What’s the worst that can happen there, seriously? I drop the bike, maybe damage it in some way, or get a foot caught under it when it falls. It’s all pretty low-speed stuff. But that doesn’t seem to matter. It’s the perception of danger that brings those feelings on, and that happens any time we are doing something new. Perhaps it’s evolutionary. Ever wonder why students always sit in the same spot every class, even if they come early and have so many more to choose from? The theory goes that we are animals and our first concern is survival. We sat in a particular spot last class and nothing bad happened to us; we’ll trust that spot again. Change, however innocuous, is scary.

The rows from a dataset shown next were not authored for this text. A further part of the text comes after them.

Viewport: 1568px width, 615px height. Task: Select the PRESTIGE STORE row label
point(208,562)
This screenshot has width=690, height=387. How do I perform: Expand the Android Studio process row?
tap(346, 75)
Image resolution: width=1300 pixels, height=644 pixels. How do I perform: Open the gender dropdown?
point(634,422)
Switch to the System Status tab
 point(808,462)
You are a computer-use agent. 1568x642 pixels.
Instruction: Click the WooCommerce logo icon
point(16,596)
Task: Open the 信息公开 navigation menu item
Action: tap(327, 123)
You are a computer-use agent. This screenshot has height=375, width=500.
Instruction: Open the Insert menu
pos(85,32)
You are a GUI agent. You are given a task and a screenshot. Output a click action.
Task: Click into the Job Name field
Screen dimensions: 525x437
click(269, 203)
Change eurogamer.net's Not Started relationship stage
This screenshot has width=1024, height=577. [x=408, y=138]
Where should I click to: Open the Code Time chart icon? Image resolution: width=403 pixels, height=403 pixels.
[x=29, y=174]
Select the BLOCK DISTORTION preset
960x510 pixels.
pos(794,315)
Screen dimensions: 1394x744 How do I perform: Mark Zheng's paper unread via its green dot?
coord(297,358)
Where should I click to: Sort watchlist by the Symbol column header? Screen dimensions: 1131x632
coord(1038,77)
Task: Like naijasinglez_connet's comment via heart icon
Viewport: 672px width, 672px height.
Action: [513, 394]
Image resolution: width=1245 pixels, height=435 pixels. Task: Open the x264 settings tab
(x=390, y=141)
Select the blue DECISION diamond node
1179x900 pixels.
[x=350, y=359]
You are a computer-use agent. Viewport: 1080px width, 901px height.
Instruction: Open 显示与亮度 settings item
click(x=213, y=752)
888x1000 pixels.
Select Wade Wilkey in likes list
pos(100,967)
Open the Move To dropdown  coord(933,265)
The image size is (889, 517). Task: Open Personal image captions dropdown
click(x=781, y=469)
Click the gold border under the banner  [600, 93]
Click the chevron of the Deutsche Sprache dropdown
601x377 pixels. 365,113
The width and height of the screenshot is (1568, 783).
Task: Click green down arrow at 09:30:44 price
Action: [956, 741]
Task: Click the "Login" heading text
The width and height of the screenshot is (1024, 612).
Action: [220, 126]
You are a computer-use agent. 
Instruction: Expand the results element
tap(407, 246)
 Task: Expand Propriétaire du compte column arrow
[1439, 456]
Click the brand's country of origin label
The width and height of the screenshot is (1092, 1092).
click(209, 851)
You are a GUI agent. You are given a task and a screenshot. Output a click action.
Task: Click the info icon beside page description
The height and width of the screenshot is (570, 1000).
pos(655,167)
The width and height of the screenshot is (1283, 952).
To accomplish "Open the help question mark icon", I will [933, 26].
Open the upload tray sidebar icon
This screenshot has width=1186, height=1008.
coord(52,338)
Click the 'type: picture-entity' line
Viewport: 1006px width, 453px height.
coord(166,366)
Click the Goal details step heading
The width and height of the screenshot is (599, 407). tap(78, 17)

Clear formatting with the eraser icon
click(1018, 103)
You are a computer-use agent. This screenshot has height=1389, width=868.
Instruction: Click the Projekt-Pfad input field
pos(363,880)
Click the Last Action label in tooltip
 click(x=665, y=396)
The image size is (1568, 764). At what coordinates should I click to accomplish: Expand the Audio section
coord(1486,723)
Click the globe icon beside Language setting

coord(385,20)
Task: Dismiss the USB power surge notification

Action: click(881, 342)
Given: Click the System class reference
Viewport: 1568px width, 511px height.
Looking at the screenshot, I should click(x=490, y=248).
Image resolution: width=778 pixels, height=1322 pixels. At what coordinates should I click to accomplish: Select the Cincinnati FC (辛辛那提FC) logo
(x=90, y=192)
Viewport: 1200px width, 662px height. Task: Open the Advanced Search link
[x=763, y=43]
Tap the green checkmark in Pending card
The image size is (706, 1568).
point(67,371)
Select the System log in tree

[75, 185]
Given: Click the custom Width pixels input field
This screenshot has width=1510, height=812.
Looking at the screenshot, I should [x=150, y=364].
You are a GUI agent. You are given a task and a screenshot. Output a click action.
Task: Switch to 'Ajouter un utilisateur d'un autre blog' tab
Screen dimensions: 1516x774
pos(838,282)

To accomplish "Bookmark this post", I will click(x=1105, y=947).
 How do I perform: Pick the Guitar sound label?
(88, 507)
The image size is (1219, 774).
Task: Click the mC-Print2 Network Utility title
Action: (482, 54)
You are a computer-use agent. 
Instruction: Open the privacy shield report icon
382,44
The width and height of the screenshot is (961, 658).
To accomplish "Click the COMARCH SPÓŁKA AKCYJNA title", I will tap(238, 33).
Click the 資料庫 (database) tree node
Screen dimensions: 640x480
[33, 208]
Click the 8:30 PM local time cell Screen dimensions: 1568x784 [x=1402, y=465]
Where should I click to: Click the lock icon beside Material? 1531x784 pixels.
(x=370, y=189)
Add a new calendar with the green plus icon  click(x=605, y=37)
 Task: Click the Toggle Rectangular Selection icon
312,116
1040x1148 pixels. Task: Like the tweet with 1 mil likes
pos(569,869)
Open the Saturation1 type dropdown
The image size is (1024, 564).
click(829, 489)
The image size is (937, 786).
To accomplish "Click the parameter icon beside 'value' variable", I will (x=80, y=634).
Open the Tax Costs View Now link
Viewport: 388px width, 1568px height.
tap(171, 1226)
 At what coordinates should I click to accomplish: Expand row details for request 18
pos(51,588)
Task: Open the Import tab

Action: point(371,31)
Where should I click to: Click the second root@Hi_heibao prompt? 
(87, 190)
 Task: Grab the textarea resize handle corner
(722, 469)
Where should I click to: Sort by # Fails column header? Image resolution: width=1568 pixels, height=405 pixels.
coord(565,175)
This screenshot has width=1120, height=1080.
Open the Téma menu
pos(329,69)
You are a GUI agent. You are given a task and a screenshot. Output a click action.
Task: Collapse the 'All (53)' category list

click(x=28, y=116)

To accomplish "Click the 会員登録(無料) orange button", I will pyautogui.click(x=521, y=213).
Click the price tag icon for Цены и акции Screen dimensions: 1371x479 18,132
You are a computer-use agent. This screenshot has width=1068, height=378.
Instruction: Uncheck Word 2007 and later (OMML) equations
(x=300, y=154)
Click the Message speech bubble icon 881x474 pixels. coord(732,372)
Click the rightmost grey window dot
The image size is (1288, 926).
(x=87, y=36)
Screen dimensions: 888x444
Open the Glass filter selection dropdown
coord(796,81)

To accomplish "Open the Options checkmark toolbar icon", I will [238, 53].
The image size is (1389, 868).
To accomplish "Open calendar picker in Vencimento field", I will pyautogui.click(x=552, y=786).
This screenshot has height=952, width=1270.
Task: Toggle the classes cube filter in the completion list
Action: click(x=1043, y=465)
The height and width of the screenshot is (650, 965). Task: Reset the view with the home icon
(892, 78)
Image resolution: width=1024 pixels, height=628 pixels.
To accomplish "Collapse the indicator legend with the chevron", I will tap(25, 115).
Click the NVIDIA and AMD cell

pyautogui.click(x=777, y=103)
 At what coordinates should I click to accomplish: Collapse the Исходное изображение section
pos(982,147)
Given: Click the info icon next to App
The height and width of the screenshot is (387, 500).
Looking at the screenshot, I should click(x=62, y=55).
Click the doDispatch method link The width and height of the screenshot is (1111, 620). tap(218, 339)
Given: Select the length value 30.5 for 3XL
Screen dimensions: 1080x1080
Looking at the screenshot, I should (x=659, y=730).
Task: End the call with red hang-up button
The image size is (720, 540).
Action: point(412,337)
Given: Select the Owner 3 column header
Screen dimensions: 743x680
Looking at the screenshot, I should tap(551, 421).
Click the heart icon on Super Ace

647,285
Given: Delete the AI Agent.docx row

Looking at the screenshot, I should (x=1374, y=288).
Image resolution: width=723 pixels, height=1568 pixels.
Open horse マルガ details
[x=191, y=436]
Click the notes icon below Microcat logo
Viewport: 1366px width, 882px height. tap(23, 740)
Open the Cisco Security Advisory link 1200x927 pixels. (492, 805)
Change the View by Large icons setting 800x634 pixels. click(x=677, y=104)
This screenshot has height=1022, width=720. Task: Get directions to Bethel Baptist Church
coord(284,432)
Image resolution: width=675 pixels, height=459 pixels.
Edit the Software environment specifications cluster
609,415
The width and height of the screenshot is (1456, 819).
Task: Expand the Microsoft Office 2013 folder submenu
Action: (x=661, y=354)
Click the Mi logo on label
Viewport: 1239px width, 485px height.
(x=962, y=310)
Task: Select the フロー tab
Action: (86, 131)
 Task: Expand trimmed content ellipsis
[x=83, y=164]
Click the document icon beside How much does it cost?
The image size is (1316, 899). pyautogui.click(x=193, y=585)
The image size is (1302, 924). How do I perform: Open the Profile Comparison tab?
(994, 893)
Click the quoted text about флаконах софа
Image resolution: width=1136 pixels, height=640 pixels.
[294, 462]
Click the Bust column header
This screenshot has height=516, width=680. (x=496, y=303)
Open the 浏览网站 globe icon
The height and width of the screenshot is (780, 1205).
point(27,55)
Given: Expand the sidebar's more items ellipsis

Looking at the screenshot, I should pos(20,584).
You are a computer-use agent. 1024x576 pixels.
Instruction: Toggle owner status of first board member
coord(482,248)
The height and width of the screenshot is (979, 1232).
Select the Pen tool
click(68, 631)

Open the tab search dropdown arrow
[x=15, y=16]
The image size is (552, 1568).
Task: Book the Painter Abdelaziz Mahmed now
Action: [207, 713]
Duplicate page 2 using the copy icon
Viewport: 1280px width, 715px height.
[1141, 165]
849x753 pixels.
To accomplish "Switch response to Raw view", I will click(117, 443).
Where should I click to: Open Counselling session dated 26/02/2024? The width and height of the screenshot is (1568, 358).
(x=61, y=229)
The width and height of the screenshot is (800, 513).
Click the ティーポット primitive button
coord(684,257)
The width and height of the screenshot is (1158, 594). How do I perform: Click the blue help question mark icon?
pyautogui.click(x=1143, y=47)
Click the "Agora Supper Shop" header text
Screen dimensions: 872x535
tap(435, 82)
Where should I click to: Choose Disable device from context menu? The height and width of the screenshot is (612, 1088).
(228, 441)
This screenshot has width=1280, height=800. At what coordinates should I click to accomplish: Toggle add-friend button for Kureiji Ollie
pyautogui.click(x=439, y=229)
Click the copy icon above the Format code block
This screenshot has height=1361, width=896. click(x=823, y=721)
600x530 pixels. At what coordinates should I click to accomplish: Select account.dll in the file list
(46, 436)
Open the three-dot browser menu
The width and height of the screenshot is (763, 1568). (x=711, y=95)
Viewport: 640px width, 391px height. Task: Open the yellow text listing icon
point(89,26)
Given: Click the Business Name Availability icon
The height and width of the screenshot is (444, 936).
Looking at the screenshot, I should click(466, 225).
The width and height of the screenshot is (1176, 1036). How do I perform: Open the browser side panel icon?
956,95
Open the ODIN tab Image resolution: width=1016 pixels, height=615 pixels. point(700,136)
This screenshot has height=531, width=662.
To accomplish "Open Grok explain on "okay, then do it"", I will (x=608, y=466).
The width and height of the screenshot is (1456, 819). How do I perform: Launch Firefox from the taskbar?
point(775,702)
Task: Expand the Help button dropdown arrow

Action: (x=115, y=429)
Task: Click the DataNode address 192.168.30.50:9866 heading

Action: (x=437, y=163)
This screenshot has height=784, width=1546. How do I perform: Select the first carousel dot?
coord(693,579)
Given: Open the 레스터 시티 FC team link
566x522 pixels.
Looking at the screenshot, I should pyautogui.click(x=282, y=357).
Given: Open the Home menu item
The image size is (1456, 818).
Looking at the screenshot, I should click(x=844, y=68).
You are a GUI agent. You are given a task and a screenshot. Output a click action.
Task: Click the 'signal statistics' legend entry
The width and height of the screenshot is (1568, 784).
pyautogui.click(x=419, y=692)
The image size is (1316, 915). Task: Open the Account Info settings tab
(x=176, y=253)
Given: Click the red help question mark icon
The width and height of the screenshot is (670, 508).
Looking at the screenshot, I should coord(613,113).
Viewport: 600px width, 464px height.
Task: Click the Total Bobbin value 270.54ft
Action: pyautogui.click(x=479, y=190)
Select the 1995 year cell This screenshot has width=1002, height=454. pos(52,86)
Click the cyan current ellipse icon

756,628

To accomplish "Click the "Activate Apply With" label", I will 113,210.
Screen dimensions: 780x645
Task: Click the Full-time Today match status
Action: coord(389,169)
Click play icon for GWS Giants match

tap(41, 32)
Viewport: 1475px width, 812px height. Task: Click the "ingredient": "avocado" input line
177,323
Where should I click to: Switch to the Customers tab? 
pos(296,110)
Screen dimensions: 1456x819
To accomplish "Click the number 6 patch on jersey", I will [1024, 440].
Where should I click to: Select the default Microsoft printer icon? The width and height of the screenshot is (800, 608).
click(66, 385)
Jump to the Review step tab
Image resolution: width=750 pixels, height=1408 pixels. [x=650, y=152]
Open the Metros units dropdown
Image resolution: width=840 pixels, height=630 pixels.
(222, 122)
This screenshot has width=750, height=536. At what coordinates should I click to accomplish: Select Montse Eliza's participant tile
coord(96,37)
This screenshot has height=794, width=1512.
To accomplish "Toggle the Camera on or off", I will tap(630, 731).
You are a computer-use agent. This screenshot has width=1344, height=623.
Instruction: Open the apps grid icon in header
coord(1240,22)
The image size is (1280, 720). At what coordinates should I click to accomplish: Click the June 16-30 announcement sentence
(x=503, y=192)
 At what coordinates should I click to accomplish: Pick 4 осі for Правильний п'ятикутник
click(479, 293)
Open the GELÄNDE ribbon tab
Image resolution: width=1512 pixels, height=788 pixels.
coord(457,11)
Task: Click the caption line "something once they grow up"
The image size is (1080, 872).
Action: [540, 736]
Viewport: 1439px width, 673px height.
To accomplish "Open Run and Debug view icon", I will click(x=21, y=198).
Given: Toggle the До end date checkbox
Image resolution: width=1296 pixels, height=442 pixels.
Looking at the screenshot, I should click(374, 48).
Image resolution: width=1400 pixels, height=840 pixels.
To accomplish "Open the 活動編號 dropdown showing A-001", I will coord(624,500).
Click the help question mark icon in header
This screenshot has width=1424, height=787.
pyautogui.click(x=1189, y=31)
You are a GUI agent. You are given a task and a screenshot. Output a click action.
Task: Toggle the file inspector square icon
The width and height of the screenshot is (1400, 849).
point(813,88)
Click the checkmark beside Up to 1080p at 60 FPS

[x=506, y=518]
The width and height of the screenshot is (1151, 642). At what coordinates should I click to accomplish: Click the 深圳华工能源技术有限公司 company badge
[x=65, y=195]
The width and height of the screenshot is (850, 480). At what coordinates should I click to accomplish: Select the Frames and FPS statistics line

This should be distinguished from real danger. I’m not suggesting pushing yourself into The Foolhardy Zone, when you ask yourself to do something well outside your skill set. The Comfort Zone is like a muscle: stretch it a little and you’re fine; stretch it too much and something bad is going to happen. The instructors at my school didn’t stick us on bikes after introductions and take us on the road. It was a slow, incremental development of skills from the most fundamental, like how to get on and off the bike, to what we needed to pass the closed circuit test.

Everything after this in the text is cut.